Social networking services such as Twitter and Facebook have evolved from avant-garde Web services into media phenomena in their own right, competing with long-established players for consumer attention. Apple Inc’s iPhone and the mobile software applications that run on the device have extended the reach of the Internet into consumers’ lives.
Facebook has more than 200 million active users, double the amount it had in August, while traffic to the Twitter website surged roughly 83 percent from the month before to 17 million unique visitors in April, according to comScore.
NBC Universal President Jeff Zucker told the audience at the conference his company was committed to distributing its television content through popular online channels, even potentially a social networking site such as Facebook.
But he said that for the Web to match the television as a viable medium for professional video content, Internet business models need to evolve to cover the cost structure necessary to produce such programing.
“These programs will be watched on television, online and many different platforms. But the question is how do we get paid for it,” said Zucker.
Whatever Zucker’s misgivings, NBC is not risking being left behind and continues to put resources into the Internet.
Hulu.com, the fast-growing video website co-owned by NBC, News Corp and Walt Disney Co, introduced Hulu Labs last week, which offers users new tools to enhance the online video experience, including a recommendation engine and a desktop PC video viewing application.
When asked at the conference when Hulu.com would be profitable, Zucker replied “soon.”
The champion of the new breed of Internet companies, Twitter, got top billing at the event. Co-founders Biz Stone and Evan Williams described various new product features and money-making initiatives under development, but acknowledged that the key revenue source for the company in a couple of years remains unknown.
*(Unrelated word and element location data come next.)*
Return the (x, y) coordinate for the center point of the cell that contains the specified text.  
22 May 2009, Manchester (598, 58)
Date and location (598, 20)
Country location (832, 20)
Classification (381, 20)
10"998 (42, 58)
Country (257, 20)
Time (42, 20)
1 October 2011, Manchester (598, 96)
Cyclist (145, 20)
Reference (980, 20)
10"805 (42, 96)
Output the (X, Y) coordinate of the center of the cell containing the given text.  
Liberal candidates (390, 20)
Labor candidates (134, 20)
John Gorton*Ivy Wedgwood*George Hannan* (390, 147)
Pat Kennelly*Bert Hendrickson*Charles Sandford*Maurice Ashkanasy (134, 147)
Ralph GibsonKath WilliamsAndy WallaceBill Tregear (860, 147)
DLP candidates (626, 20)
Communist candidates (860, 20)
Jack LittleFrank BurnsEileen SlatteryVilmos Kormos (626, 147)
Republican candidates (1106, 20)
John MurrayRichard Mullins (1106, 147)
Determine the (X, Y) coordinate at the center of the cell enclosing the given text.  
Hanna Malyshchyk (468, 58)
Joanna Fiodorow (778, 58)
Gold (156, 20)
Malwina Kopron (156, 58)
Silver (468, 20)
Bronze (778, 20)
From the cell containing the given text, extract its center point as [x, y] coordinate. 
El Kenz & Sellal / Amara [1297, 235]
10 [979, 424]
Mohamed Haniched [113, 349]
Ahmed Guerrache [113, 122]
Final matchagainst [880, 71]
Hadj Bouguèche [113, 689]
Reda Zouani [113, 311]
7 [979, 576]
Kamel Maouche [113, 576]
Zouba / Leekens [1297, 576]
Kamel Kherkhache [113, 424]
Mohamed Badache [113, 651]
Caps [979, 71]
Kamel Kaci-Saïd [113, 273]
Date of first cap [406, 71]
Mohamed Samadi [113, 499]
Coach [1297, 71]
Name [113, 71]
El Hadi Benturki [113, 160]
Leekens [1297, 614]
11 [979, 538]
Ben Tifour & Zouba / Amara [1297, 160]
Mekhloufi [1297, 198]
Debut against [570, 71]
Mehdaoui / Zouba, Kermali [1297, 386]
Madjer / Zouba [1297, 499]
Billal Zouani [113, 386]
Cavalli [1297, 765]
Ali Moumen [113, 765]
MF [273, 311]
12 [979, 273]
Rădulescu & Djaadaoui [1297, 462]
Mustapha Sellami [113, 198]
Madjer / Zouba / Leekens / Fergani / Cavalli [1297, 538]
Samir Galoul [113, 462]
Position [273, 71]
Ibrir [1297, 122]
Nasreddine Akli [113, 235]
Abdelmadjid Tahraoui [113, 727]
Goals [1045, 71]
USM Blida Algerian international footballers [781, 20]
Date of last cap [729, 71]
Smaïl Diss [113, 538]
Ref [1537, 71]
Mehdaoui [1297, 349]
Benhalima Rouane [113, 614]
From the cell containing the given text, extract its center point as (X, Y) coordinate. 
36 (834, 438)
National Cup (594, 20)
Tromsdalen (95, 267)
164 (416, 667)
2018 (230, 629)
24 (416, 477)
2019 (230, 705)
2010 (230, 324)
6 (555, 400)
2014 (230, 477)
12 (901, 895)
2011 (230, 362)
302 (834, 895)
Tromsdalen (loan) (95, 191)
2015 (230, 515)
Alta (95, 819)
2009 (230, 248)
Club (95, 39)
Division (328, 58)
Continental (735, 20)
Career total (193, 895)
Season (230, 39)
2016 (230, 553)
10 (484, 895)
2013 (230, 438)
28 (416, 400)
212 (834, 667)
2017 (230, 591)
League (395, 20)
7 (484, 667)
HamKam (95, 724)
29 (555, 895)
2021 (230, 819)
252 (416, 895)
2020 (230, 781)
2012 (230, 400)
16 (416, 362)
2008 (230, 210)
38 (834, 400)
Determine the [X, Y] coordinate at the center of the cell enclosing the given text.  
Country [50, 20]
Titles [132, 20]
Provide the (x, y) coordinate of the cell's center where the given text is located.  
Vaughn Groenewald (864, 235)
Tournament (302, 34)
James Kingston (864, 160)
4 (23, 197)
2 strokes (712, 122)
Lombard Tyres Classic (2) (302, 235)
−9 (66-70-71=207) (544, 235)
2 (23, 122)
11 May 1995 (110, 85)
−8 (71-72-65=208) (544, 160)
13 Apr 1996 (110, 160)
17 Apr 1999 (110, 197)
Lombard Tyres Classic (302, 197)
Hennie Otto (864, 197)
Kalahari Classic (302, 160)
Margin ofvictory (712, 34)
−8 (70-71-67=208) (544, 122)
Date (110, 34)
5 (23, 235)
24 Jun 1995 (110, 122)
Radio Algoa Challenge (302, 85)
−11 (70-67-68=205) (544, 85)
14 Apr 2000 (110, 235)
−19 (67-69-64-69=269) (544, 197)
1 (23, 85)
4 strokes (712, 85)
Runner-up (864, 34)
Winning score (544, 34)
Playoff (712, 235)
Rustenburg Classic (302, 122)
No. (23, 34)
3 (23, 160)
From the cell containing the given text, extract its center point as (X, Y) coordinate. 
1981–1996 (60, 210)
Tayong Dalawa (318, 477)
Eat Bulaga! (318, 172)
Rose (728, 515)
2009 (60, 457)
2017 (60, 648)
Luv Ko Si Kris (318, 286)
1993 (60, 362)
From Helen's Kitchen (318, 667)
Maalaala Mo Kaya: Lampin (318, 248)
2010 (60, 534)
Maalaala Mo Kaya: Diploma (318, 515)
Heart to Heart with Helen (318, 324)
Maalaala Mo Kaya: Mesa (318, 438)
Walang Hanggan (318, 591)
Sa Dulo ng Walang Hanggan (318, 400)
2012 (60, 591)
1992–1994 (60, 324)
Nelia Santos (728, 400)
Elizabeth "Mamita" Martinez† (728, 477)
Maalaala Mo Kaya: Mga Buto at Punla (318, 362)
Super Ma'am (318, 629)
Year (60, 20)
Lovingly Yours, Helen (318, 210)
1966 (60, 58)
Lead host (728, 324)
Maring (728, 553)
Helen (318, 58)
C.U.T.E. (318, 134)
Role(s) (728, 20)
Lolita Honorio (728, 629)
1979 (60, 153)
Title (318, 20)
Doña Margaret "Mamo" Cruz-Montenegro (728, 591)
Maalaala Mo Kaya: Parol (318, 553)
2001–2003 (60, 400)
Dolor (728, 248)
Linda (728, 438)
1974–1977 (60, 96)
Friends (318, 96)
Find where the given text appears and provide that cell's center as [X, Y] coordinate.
“We have to bake into our plans the fact that we don’t know,” said Stone.
As it is, Twitter and Facebook are considered so integral to the modern Internet landscape that other companies are increasingly incorporating social media into their own product plans.
Palm Inc’s forthcoming Pre smartphone will feature a built-in “universal search” feature that allows consumers to dig through Twitter messages directly from the handset. Yahoo Inc plans to rejuvenate its family of online products and services with new social features.
Yahoo executives at the conference also pointed to the importance of free, custom-built software applications for the iPhone and other smartphones, while Nokia CEO Olli- Pekka Kallasvuo showcased Ovi, his company’s answer to the Apple iPhone App Store.
And Microsoft CEO Steve Ballmer vowed to unleash a large marketing budget -- pegged at $80 million to $100 million by Advertising Age -- to promote the company’s new search engine, even as the software firm’s online business continues to lose money.
Georges Nahon, the CEO of Orange Labs, a division of France Telecom SA, said most of the products on display at the conference were examples of companies adapting their businesses to existing trends, rather than true innovations.
Nahon forecast that the real technological breakthroughs would come 12 to 18 months from now, from college kids who are not even on the radar of the established corporations.
For businesses trying to crack the code to a profitable online model, that could mean another trip back to the drawing board.